People with mental illness and/or cognitive disabilities are over-represented in the prison population. Picture: Getty Images

Unfitness to plead laws have other unintended consequences. They may exacerbate the overcrowding of people with disabilities, and particularly Indigenous people with disabilities, in the criminal justice system.

Supporting Just Outcomes

In 2015, the Unfitness to Plead Project began.

Its aim is todevelop practical and legal options to help ensure that accused persons with cognitive disabilities can participate in criminal proceedings brought against them on an equal basis with others.

The project was funded under the National Disability Special Account and administered by the Department of Social Services on behalf of the Commonwealth, state and territory Research and Data Working Group.

Researchers from the University of Melbourne and the University of New South Wales explored the need for legislative change.

Our research team developed a Disability Justice Support Program, which helps accused people take part in legal proceedings and exercise their legal rights. The program involved embedding disability support workers within two Aboriginal led community legal services in Victoria and the Northern territory and one non-Indigenous legal service in New South Wales.

The benefits went further than originally anticipated in that support workers made referrals and assisted in building relationships between community legal centres and local disability support services, as well as other relevant support services.

Embedding support workers within community legal services could ideally reduce the need for people to be found unfit to plead.

Additionally, our research found that a relatively modest support intervention at a crucial point in criminal justice proceedings can improve the timeliness and quality of outcomes for accused persons with cognitive disabilities, and potentially provide significant cost savings to government.

Resourcing trained supporters to work in legal centres could reduce the significant economic and social costs of people with cognitive disabilities becoming ‘stuck’ in the criminal justice system.


Marlon Noble is now 35-years-old.

Only last year, the United Nations Committee on the Rights of Persons with Disabilities found that Mr Noble had several of his human rights violated while he was in prison without conviction, including: rights to equality before the law, freedom from deprivation of liberty, and freedom from cruel, inhuman and degrading treatment.

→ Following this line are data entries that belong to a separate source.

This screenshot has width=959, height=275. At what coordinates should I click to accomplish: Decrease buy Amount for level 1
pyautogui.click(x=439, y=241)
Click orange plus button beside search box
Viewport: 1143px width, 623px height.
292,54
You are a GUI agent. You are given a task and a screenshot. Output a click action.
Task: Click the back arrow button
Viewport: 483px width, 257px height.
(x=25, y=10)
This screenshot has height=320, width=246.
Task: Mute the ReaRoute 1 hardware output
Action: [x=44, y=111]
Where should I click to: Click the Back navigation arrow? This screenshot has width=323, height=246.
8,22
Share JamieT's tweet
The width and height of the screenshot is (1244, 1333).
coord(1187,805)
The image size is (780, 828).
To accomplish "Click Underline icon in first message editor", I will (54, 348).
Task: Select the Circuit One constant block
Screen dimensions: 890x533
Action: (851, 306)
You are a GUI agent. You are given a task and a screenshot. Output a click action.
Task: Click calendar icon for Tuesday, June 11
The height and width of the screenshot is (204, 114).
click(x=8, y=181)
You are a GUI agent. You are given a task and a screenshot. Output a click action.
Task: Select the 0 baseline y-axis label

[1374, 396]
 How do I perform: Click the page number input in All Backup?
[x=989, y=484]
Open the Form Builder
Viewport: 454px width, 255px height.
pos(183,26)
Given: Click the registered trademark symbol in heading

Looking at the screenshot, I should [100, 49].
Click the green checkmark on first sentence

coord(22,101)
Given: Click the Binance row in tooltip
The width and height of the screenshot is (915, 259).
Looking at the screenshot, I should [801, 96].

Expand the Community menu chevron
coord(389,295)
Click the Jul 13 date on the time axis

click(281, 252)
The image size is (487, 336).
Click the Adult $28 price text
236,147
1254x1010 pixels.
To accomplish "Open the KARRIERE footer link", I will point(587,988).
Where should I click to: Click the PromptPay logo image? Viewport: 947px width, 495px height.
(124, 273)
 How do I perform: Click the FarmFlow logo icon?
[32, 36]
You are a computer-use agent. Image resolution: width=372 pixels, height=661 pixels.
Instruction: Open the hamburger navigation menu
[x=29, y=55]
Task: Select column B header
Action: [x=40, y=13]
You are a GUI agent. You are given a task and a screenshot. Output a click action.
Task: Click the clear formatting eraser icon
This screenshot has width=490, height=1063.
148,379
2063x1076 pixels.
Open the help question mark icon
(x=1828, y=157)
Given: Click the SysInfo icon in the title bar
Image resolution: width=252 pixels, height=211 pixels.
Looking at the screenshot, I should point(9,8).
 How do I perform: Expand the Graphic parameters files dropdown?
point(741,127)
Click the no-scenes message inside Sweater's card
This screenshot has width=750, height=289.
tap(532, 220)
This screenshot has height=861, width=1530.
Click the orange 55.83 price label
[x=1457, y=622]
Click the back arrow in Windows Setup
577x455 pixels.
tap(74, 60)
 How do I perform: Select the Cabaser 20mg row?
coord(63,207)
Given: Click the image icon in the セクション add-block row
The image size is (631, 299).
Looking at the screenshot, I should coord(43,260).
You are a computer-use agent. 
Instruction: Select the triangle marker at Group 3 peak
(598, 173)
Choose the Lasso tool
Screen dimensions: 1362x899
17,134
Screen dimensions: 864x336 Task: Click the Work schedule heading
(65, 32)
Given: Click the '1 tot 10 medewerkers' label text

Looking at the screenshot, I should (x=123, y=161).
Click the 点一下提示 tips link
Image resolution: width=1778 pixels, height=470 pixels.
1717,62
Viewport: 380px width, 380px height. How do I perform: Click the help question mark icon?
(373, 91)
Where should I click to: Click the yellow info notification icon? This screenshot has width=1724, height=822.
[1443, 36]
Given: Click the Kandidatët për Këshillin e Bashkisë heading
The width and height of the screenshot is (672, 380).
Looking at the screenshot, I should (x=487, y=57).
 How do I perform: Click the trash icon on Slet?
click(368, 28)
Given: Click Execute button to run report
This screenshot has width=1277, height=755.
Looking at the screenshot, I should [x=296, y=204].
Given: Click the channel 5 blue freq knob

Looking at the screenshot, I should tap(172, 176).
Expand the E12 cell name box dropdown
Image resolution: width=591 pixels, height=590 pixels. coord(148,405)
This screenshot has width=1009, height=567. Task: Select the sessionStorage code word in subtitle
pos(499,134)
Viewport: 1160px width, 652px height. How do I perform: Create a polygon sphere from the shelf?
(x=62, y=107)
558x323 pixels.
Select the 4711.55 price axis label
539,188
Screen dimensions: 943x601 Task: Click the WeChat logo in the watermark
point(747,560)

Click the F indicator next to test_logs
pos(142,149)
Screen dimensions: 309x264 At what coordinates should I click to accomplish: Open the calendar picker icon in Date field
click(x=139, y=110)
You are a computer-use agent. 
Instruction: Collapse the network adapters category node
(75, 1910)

A 2016 Senate Committee Inquiry into the issues raised by Mr Noble’s case, noted that ‘indefinite detention is unacceptable’ and recommended ‘that state and territory legislation be amended in line with this principle’.

Throughout Australia, people with disabilities are more likely to get caught in the criminal justice system, and it is generally agreed that more could be done to make sure criminal proceedings are more accessible to those with disabilities.

Interdisciplinary and participatory research which informed the Unfitness to Plead project could pave the way to providing fairness in the Australian criminal justice system for those people who may find it the hardest to navigate.